Problem requirements
Filter the records below and copy every line containing the word "chevron".

Record extracts
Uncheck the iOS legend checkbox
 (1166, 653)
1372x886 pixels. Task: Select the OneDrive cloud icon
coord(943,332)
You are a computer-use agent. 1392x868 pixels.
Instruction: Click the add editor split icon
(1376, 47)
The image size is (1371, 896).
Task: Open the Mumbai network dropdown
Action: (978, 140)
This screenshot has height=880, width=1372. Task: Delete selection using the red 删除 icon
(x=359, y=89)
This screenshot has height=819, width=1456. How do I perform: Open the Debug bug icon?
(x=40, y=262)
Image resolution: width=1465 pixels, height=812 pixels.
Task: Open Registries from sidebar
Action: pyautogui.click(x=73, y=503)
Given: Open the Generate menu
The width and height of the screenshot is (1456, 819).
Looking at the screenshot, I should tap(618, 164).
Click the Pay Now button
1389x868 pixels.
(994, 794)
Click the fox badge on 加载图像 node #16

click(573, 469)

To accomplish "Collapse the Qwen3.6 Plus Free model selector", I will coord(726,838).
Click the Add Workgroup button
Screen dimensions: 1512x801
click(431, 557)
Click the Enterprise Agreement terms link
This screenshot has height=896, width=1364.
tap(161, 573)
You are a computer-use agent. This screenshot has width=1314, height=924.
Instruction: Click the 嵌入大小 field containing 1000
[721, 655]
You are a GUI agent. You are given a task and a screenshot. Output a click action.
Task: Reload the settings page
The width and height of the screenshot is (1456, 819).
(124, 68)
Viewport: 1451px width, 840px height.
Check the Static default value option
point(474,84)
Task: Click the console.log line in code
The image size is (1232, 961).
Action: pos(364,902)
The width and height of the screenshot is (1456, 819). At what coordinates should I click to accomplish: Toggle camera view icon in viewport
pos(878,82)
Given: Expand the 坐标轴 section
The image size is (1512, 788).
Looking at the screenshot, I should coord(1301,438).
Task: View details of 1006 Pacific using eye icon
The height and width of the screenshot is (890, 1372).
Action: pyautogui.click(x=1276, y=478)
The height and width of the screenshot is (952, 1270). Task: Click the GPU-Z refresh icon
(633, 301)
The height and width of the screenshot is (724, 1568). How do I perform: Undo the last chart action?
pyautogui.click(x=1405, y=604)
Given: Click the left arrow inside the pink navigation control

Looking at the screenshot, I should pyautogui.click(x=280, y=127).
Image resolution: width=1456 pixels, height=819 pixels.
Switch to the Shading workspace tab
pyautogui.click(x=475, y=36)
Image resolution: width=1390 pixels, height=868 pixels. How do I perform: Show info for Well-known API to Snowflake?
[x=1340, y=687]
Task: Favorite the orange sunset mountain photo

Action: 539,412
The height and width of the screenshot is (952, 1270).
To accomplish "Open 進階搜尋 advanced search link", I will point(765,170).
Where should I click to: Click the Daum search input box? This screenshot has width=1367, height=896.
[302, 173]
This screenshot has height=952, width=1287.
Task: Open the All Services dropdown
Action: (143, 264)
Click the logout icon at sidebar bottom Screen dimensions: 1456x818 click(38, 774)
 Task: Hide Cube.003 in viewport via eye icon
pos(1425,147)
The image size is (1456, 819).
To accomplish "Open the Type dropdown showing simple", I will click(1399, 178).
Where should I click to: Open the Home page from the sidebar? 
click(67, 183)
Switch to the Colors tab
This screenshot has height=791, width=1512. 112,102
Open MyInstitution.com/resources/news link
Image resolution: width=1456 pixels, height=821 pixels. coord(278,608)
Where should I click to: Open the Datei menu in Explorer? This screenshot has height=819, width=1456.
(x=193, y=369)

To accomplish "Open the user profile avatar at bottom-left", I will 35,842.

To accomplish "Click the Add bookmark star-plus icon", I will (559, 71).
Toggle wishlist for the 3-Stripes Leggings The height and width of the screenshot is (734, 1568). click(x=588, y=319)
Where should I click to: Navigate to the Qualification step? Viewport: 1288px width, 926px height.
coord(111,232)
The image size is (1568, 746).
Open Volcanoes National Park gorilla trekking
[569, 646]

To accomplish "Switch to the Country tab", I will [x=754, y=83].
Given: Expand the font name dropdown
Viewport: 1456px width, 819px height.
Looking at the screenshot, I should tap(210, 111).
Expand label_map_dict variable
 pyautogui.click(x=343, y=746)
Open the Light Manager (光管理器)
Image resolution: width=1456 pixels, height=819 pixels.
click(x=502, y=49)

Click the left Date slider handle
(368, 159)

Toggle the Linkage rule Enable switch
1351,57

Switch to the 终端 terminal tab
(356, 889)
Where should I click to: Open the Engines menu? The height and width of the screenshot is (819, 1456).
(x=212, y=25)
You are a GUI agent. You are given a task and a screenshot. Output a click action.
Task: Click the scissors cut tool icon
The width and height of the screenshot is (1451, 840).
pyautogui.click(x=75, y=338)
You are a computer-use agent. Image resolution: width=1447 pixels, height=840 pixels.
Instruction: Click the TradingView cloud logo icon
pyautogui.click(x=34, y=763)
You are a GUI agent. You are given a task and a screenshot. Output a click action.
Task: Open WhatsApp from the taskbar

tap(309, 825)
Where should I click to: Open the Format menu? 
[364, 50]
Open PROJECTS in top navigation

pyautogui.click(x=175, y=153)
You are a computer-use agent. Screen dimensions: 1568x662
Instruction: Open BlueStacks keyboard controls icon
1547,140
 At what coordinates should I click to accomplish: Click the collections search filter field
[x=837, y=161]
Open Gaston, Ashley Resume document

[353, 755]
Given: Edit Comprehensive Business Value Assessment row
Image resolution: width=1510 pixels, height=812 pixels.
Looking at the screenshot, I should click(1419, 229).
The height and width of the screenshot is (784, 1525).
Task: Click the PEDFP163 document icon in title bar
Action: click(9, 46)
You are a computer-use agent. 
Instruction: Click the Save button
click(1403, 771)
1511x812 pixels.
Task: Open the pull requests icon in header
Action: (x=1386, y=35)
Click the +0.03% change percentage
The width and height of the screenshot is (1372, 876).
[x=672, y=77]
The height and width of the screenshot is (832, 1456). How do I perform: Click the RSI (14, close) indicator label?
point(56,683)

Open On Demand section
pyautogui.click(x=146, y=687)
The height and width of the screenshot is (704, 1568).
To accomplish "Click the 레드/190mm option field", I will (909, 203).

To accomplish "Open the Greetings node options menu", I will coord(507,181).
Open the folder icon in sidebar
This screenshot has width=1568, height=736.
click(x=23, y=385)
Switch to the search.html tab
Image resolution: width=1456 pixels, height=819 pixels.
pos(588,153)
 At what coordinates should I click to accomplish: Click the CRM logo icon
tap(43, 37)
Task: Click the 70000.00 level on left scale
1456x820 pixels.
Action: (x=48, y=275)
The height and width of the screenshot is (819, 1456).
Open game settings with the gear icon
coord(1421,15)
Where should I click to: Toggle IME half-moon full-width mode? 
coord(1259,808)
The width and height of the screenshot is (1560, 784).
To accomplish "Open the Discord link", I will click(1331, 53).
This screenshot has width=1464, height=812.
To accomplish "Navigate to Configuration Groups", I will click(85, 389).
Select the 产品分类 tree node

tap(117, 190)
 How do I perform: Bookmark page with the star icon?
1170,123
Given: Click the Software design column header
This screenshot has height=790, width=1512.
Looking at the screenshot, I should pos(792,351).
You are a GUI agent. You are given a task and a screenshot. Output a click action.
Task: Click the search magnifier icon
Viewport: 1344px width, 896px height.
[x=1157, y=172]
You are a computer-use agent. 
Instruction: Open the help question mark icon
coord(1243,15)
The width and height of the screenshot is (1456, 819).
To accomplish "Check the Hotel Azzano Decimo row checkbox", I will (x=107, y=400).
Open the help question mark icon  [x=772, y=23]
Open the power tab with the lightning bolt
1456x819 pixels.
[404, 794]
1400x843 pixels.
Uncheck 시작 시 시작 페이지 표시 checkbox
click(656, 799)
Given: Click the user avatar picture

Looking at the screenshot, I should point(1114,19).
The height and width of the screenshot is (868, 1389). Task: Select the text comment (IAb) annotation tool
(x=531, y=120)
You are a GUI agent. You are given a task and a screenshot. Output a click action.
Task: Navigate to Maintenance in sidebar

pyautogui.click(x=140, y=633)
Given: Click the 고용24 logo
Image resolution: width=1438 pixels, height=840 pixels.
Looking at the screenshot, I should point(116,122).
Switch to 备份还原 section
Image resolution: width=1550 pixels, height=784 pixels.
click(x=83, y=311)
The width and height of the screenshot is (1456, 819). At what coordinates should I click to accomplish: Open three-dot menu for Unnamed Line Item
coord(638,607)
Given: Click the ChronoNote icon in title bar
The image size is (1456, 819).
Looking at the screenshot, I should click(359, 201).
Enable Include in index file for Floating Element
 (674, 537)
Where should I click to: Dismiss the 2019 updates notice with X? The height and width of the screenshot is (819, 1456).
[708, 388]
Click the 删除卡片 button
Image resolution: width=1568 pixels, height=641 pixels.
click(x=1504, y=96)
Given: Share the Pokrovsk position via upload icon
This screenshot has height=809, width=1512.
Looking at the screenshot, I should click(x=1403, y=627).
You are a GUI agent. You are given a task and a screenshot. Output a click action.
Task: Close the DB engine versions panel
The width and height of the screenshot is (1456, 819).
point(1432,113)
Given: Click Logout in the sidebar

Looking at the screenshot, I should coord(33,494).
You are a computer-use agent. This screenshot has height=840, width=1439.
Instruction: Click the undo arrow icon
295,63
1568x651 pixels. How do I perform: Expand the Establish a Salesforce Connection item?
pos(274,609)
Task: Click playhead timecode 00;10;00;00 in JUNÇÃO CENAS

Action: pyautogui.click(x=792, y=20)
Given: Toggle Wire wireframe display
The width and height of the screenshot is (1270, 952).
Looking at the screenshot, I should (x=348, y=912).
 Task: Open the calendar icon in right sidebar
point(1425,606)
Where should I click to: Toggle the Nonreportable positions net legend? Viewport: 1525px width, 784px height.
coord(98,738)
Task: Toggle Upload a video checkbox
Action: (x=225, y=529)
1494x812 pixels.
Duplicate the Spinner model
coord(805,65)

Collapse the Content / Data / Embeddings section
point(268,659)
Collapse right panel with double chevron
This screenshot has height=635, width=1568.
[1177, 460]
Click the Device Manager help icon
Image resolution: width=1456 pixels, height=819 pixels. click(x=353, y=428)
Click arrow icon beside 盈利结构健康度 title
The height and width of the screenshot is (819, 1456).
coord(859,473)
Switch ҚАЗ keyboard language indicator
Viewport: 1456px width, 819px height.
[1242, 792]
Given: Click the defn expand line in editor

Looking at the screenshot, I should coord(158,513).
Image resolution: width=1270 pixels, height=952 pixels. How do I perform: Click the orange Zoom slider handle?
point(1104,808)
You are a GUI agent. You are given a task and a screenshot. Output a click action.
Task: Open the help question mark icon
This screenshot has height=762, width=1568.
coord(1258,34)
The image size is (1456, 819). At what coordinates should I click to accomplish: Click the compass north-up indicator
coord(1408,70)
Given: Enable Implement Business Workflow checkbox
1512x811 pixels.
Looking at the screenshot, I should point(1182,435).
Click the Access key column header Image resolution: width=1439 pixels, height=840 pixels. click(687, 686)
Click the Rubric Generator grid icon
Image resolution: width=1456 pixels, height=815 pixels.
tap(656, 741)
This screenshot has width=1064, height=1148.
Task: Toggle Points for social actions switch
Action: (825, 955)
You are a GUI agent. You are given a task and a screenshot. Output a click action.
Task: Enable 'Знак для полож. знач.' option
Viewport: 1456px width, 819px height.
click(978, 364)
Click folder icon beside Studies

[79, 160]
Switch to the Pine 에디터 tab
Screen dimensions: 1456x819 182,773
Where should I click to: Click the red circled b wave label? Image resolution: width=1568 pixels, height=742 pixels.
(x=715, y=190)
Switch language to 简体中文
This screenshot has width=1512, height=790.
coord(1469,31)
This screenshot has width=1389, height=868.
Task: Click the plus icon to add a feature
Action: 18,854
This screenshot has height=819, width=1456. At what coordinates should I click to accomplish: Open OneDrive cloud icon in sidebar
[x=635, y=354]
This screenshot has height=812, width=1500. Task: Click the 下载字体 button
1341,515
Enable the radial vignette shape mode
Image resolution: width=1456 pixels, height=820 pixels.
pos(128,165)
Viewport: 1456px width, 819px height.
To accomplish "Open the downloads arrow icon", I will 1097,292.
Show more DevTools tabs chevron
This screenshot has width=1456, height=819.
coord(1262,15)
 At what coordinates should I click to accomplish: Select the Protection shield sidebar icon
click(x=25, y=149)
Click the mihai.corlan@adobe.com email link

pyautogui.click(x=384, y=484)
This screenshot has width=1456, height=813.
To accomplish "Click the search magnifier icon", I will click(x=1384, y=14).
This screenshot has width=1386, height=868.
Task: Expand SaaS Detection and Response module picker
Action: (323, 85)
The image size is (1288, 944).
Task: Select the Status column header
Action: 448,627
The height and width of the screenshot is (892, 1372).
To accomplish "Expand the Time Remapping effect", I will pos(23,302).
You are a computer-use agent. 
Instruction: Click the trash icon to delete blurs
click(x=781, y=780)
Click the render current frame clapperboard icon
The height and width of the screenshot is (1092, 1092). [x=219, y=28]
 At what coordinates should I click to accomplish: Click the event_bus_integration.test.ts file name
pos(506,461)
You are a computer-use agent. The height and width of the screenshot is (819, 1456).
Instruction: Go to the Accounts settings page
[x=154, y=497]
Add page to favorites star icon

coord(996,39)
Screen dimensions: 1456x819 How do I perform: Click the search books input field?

Result of this exercise
Collapse right panel with double chevron
Show more DevTools tabs chevron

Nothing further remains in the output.